O trágicómico de tudo é a derrota das lógicas lineares e a impante vitória do aleatório que aproveita qualquer brisa para tentar sustentar o poder que, infame, escapa aos mais audazes e prolíficos detentores de soluções à la carte e para todos os gostos…

Entre a profissionalização da política e a bolha mediática nada escapa ao feitiço do tempo que escasseia e a desditosa falta de consistência de pensamento ou projecto político dos que pensam que ainda nos regem nos dias correntes.

Depois as consequências só podem ser as que são: do deslumbramento à desilusão já nem os mais ousados escapam ao protesto, ao encolher de ombros ou à zombaria nos novos teatros da expressão das redes algoritmicamente manipuladas e facilmente enviesadas a pedido…

Por certo que estruturas de pensamento anquilosadas e completamente obliteradas pelo evoluir destes oníricos e estonteantes tempos/espaços já não se conseguem reciclar e obter novas capacidades de abordagem das realidade políticas tão díspares e em crescente obsolescência.
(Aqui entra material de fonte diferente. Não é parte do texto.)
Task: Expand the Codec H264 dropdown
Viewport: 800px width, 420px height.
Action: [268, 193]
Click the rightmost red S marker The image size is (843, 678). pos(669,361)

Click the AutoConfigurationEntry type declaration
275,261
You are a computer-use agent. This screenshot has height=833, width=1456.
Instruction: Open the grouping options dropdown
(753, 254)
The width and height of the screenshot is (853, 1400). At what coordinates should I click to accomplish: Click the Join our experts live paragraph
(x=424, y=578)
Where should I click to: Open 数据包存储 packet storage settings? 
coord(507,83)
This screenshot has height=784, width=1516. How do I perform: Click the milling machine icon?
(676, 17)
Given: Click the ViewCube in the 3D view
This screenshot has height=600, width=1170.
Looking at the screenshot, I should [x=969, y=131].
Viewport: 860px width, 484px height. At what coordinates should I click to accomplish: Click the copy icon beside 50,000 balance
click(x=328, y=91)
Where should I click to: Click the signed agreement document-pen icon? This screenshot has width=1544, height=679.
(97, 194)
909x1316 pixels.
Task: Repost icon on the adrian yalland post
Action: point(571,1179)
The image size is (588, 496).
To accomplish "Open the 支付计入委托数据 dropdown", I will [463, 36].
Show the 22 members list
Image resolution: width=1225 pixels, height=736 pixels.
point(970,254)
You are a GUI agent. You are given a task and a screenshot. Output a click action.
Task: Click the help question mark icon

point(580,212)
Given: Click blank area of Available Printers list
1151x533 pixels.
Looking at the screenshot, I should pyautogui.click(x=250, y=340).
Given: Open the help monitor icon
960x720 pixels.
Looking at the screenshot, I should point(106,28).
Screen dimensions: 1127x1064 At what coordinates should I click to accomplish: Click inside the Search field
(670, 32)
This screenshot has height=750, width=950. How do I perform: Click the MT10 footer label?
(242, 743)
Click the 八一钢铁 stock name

Daí o mais do mesmo e o surgimento, de novo, dos salvadores das pátrias que até já não existem… das tentativas de retrocesso a tempos antanhas de domínio e controlo mais facilitado do devir político.

Negativismo, dirão, ou tão somente distracção maldizente opinarão… Nem tanto…

Contudo “e pur se muove”… E a mudança é tão profunda e subtil que acaba por se revelar a cada momento e ocasião, desde a catástrofe à celebração de pírricas vitórias que se esvaziam de forma álacre e sedenta de mais episódios e actores de novas narrativas…

E o que é mais preocupante é o popular de interpretes do caos ou eu… tão antigos como o dictat absolutista e dos tempos de trevas medievas…

Será que não têm mais que fazer do que relesmente copiar integral e preguiçosamente sem pejo a narrativa do tudo ou nada, do nós e eles ou da violência fanática e fraticida?

De positivo fica a crescente e inabalável vontade de seguir em frente, de sobreviver aos cacos deixados por tão inteligentes eminências pardas ou mais coloridas que vão surgindo aqui, em qualquer lugar e ao mesmo tempo…

De progressivo fica a sensação de estarem as nossas sociedades em impagável e imparável salto de mudança gigantesca, agora talvez menos estreitamente cíclica e cada vez mais permanente.

Afinal nada de menos expectável ou já anteriormente prospectivado por tantos com menos pressa ou apenas com mais reflexão consolidada pela observação e o estudo da polis…

Apesar de tudo, mesmo aceitando as inúmeras e evitáveis tragédias que nos vão tentando reprimir o passo, o saldo provavelmente é bem positivo e esperançoso.

Saibamos nós continuar a sorrir dos bufões e a toldar-lhes a arrogância do pensamento único e da vaidade narcótica do poder que julgam ter ou manter às custas de todos os que têm mais humildade, tolerância e vontade de fazer.

Mesmo em fim de estio, aceitemos a beleza outonal que nos esfrie a atração e a atrição da velocidade, procure-se entender este caos que aparentemente nos rodeia e nos assusta, desafiemo-nos a novos caminhos bem mais exigentes e produtivos, mesmo sabendo dos escolhos que encontraremos…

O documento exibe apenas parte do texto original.